Supplied material Start Marker
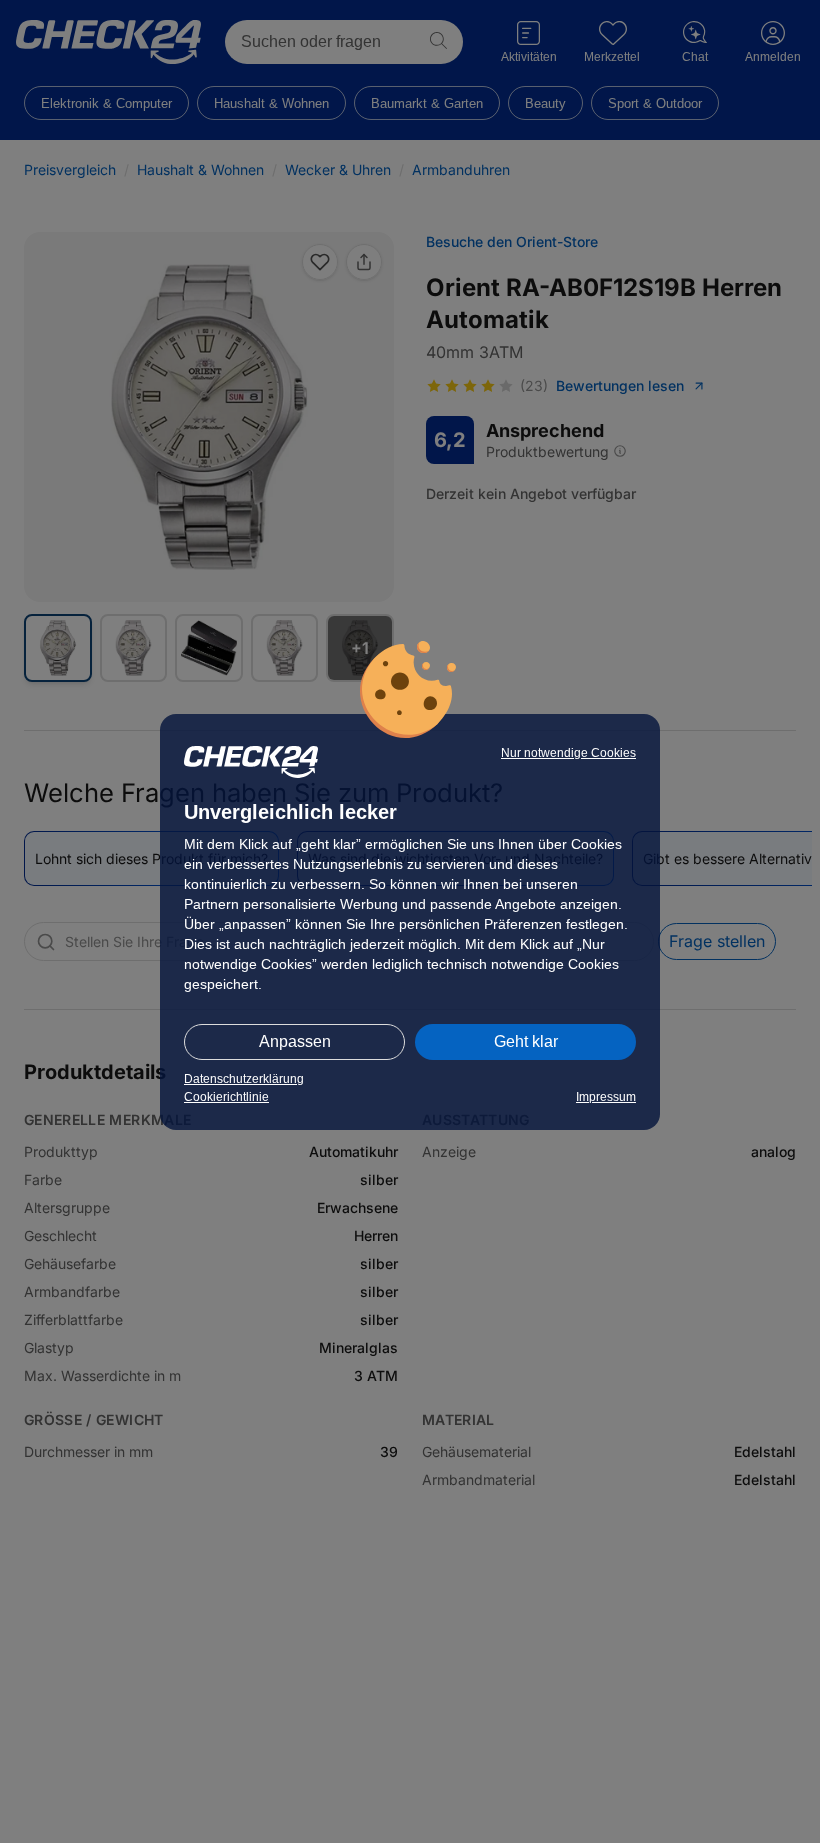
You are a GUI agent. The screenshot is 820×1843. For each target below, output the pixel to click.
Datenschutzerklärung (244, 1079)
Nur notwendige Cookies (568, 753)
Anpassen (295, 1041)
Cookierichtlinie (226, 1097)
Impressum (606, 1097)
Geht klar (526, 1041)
Supplied material End Marker
Your objective
In the listing above, find the line containing "Nur notwendige Cookies (568, 753)" and please quote exactly that line through the last one, and no other lines.

Result of this task
Nur notwendige Cookies (568, 753)
Anpassen (295, 1041)
Cookierichtlinie (226, 1097)
Impressum (606, 1097)
Geht klar (526, 1041)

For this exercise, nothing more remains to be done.